# Entries shown:
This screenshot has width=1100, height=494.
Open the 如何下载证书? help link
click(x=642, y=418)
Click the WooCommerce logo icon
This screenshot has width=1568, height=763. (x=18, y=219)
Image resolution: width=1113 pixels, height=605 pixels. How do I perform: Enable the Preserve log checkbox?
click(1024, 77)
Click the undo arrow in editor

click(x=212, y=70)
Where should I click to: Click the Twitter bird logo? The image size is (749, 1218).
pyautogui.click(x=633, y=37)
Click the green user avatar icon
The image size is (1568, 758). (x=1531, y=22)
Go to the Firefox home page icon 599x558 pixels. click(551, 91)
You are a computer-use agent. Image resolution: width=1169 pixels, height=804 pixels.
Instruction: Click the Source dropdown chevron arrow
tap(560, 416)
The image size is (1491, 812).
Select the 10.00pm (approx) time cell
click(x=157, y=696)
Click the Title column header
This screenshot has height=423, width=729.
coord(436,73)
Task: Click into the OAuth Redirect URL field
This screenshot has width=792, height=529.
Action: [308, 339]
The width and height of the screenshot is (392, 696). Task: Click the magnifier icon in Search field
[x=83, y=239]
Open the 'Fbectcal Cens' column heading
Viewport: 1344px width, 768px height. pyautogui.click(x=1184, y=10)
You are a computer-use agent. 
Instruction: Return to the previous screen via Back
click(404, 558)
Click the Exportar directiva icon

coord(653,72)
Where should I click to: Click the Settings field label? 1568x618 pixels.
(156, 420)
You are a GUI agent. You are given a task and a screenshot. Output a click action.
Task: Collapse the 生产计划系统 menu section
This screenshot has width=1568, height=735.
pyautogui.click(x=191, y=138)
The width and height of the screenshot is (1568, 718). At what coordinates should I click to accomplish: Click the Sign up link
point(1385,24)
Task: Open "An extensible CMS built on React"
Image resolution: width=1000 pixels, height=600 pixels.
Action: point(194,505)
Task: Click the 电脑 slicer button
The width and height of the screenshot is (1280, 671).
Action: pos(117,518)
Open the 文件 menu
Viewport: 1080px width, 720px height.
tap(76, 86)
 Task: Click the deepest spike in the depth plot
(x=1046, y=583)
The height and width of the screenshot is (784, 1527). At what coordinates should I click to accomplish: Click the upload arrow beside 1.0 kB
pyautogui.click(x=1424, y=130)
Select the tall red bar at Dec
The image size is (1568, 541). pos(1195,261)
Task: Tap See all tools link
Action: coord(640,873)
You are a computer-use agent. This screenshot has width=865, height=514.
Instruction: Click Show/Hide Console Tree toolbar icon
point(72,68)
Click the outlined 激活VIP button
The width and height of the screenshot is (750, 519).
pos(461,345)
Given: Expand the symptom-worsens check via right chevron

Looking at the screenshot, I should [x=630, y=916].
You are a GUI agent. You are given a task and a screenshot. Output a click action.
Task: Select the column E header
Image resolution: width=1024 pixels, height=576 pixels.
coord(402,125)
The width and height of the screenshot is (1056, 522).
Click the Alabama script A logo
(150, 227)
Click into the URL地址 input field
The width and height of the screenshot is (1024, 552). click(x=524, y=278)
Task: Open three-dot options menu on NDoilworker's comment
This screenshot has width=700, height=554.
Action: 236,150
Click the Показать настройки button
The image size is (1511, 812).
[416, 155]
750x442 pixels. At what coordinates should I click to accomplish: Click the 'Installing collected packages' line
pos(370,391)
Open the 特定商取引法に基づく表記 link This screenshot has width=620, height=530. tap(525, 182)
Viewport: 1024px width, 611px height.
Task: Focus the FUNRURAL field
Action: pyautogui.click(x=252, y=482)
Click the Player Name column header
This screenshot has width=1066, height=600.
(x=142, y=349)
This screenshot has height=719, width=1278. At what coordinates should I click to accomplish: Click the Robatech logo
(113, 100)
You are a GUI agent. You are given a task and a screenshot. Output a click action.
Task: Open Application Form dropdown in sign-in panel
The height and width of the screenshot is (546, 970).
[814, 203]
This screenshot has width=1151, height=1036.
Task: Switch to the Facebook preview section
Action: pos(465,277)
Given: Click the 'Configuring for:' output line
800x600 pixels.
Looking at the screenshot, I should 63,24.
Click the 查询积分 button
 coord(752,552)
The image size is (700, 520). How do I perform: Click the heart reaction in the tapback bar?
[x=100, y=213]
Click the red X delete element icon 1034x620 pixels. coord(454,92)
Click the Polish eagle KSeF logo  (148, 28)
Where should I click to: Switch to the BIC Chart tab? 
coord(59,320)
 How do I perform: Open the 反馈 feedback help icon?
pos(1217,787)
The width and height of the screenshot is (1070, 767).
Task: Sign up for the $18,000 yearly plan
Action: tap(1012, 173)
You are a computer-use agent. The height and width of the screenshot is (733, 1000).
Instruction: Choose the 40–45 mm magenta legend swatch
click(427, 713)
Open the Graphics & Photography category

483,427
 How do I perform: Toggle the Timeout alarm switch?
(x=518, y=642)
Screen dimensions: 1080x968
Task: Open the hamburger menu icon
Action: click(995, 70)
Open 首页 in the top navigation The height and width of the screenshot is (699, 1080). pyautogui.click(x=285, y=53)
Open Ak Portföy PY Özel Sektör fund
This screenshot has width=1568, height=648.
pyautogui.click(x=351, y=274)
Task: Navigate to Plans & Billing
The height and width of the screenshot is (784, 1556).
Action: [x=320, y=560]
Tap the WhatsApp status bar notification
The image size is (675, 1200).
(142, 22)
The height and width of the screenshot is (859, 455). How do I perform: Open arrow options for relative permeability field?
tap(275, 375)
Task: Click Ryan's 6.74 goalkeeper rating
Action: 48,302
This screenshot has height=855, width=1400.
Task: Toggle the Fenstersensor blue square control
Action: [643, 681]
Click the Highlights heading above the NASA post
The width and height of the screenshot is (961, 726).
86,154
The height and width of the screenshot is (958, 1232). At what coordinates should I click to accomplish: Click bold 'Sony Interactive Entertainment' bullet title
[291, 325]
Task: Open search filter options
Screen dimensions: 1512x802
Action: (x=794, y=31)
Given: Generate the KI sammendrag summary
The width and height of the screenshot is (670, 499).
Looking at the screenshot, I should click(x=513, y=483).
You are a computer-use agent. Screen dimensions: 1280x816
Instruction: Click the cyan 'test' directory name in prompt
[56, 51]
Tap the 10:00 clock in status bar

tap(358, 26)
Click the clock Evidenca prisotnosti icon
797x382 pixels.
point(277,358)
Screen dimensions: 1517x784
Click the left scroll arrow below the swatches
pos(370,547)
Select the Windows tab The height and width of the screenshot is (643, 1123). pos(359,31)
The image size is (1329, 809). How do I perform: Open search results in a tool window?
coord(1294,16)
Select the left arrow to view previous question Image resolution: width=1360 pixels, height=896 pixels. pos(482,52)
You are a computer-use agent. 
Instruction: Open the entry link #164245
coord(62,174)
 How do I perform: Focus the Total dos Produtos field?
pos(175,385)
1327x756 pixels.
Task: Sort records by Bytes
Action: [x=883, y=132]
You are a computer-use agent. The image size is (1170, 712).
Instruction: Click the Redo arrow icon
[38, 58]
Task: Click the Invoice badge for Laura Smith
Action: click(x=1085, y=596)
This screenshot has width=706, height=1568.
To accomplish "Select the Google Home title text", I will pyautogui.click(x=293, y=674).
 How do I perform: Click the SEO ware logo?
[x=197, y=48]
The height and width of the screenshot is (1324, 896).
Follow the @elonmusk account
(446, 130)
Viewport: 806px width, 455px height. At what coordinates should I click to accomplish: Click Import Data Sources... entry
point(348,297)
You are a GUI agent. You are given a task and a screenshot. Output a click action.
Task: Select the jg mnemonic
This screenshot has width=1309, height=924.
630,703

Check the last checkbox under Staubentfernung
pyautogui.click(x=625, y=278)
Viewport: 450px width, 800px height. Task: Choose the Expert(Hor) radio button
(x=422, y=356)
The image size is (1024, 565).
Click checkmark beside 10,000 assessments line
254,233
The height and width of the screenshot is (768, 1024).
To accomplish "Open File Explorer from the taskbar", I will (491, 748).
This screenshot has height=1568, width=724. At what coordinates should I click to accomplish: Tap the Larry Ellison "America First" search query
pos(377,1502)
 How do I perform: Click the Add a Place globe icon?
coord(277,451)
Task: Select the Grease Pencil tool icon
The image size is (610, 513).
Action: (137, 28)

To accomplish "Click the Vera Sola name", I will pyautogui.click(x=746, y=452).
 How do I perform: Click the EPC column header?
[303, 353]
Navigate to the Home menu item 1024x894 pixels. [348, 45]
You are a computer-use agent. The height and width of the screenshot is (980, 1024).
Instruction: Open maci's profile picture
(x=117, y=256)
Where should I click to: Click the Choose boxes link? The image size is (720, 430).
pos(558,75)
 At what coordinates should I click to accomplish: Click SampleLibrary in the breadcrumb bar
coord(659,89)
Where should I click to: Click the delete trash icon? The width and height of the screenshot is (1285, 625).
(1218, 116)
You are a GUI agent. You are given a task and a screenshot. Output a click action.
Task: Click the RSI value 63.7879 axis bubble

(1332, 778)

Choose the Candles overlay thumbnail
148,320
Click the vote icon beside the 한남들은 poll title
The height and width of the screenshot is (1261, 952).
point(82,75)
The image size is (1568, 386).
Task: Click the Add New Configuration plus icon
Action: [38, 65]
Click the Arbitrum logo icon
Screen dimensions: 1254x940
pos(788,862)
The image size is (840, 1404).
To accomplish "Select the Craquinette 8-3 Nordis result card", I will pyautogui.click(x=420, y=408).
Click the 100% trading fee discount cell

# Exercise objective:
Please transcribe, exactly and with nothing added, the lines from the first line of the material above through the line that contains "Task: Click the 电脑 slicer button".

# Answer for this exercise:
This screenshot has width=1100, height=494.
Open the 如何下载证书? help link
click(x=642, y=418)
Click the WooCommerce logo icon
This screenshot has width=1568, height=763. (x=18, y=219)
Image resolution: width=1113 pixels, height=605 pixels. How do I perform: Enable the Preserve log checkbox?
click(1024, 77)
Click the undo arrow in editor

click(x=212, y=70)
Where should I click to: Click the Twitter bird logo? The image size is (749, 1218).
pyautogui.click(x=633, y=37)
Click the green user avatar icon
The image size is (1568, 758). (x=1531, y=22)
Go to the Firefox home page icon 599x558 pixels. click(551, 91)
You are a computer-use agent. Image resolution: width=1169 pixels, height=804 pixels.
Instruction: Click the Source dropdown chevron arrow
tap(560, 416)
The image size is (1491, 812).
Select the 10.00pm (approx) time cell
click(x=157, y=696)
Click the Title column header
This screenshot has height=423, width=729.
coord(436,73)
Task: Click into the OAuth Redirect URL field
This screenshot has width=792, height=529.
Action: [308, 339]
The width and height of the screenshot is (392, 696). Task: Click the magnifier icon in Search field
[x=83, y=239]
Open the 'Fbectcal Cens' column heading
Viewport: 1344px width, 768px height. pyautogui.click(x=1184, y=10)
You are a computer-use agent. 
Instruction: Return to the previous screen via Back
click(404, 558)
Click the Exportar directiva icon

coord(653,72)
Where should I click to: Click the Settings field label? 1568x618 pixels.
(156, 420)
You are a GUI agent. You are given a task and a screenshot. Output a click action.
Task: Collapse the 生产计划系统 menu section
This screenshot has width=1568, height=735.
pyautogui.click(x=191, y=138)
The width and height of the screenshot is (1568, 718). At what coordinates should I click to accomplish: Click the Sign up link
point(1385,24)
Task: Open "An extensible CMS built on React"
Image resolution: width=1000 pixels, height=600 pixels.
Action: point(194,505)
Task: Click the 电脑 slicer button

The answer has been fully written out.